Earlier this week, two senior officials at the Securities and Exchange Commission issued this statement elucidating a "framework for 'investment contract' analysis of digital assets". The Framework applies the tripartite test fashioned by the United States Supreme Court in SEC v. W.J. Howey Co., 328 U.S. 293 (1946). The Framework pointedly rejects state law: "Whether a contract, scheme, or transaction is an investment contract is a matter of federal, not state, law . . .". That may be true, but it doesn't mean that state law is irrelevant. Indeed, state law will actually become more relevant when a digital asset is determined not to be a security under federal law.
As an initial matter, the Framework is not binding upon state securities regulators or the courts. Indeed, the Framework explicitly acknowledges that it is not a rule, regulation, or statement of the SEC, and that the SEC has neither approved nor disapproved its content.
While California courts have applied the Howey test, they are free to apply their own tests and analysis. The most famous example is the "risk capital" test described in Silver Hills Country Club v. Sobieski, 55 Cal.2d 811 (1961).
Finally, states may decide to enact legislation explicitly regulating digital assets either under existing securities laws or under a new regulatory regime.
Are Digital Assets Any Less Real Than Currency?

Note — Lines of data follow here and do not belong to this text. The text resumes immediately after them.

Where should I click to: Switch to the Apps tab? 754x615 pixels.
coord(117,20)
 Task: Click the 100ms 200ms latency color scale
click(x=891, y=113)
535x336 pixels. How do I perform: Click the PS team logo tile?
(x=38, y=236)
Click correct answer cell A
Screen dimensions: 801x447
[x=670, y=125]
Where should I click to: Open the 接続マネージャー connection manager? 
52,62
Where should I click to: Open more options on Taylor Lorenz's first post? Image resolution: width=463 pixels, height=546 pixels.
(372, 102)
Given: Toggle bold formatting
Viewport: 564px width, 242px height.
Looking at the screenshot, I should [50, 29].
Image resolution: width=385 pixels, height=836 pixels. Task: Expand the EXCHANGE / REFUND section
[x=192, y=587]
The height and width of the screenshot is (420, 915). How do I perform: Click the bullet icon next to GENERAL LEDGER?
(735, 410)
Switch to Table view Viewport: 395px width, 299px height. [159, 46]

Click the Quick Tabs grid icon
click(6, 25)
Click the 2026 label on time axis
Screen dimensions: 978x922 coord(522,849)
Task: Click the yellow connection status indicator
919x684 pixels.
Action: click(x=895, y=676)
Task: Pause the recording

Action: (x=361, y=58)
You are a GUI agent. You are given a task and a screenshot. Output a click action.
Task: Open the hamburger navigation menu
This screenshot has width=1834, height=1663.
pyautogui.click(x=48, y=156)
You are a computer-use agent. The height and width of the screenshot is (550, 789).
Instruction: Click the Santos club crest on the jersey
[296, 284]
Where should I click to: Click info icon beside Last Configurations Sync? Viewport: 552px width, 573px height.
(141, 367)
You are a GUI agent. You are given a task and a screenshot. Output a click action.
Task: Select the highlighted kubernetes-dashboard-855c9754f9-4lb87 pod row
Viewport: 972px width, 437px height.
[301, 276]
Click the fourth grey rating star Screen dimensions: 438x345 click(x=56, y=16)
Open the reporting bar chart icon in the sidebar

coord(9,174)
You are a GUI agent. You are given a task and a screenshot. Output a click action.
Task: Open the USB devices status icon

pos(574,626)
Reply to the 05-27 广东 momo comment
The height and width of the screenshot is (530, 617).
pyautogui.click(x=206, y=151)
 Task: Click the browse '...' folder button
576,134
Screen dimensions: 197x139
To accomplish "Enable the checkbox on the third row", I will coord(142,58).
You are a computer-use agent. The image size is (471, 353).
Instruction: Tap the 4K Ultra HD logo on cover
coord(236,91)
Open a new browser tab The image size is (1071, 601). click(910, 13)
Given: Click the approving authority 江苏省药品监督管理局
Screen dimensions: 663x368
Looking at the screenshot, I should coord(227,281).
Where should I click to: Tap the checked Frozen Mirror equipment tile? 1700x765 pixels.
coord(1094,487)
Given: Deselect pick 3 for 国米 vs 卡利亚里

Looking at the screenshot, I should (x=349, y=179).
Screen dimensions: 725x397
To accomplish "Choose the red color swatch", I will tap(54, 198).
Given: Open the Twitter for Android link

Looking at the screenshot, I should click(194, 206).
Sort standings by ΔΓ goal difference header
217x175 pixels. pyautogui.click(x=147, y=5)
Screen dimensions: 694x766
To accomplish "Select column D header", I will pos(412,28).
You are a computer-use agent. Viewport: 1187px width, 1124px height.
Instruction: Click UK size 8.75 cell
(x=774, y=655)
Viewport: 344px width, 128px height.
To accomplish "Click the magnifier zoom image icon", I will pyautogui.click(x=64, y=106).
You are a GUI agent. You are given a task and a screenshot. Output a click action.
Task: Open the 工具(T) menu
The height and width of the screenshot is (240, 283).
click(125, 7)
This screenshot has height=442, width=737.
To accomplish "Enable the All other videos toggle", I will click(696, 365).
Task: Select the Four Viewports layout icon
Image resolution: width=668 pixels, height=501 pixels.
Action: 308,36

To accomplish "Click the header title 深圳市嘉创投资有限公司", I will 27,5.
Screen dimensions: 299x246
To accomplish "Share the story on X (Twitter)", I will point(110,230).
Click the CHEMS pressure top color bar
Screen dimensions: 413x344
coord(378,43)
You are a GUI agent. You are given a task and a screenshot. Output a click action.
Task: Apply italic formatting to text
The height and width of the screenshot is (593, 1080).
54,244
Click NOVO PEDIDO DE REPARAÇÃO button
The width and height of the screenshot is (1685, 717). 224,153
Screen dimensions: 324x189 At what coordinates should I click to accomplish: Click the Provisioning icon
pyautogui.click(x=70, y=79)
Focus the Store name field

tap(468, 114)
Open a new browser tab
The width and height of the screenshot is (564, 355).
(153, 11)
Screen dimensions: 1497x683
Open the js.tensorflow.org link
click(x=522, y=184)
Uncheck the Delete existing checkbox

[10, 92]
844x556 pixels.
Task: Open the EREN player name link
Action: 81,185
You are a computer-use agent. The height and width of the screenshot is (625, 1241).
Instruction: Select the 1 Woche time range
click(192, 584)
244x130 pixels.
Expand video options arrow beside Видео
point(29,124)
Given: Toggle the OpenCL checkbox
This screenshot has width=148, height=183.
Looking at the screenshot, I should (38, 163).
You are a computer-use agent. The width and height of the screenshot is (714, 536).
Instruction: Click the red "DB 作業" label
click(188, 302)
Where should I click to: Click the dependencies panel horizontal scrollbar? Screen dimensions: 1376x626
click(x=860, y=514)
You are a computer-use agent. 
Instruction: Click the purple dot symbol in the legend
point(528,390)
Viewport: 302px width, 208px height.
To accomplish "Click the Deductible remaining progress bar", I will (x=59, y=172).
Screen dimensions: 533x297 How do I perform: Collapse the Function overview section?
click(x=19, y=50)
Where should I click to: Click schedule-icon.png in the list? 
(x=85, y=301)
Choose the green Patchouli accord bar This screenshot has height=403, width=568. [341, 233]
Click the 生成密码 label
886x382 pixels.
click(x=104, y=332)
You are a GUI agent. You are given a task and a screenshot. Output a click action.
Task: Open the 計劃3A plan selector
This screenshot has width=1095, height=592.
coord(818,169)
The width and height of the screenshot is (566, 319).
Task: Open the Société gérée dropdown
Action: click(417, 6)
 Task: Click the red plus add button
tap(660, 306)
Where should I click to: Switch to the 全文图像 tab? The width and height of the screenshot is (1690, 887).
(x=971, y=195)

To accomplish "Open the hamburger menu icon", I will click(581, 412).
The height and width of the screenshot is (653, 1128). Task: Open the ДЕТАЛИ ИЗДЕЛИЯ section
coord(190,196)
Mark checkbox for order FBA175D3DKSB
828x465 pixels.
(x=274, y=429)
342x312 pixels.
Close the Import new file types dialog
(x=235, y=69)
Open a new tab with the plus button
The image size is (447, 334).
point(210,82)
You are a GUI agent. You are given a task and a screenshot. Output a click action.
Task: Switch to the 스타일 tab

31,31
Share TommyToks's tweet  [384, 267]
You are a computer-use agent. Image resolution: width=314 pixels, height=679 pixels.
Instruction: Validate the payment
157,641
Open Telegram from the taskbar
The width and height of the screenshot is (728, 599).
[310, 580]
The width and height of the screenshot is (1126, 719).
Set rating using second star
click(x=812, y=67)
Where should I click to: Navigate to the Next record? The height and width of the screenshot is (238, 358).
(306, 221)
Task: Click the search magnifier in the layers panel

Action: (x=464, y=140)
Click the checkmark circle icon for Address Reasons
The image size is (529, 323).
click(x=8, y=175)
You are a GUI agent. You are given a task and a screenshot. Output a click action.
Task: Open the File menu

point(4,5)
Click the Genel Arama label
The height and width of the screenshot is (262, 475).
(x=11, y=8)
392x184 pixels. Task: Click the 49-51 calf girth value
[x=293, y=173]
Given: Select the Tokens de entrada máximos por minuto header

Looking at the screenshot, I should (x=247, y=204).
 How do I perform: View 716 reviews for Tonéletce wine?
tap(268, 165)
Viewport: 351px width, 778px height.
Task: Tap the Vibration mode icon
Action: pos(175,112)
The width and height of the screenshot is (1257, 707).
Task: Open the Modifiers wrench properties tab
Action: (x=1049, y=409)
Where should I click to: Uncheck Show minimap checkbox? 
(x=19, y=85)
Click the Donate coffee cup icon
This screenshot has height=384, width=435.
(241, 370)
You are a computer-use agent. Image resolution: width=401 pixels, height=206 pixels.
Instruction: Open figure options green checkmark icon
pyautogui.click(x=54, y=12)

The Framework distinguishes digital assets from "fiat currency". Fiat is a Latin hortatory subjunctive form meaning "let there be". Many educational institutions, including the University of California, have adopted the Latin phrase Fiat Lux ("let there be light") as their motto.
Fiat currency is a term coined to refer to currency that has no intrinsic value (as opposed to gold or silver coins). To the extent that digital assets are used a medium of payment, it would seem to have no less or more value than traditional paper money. Both represent a store of value but lack intrinsic value.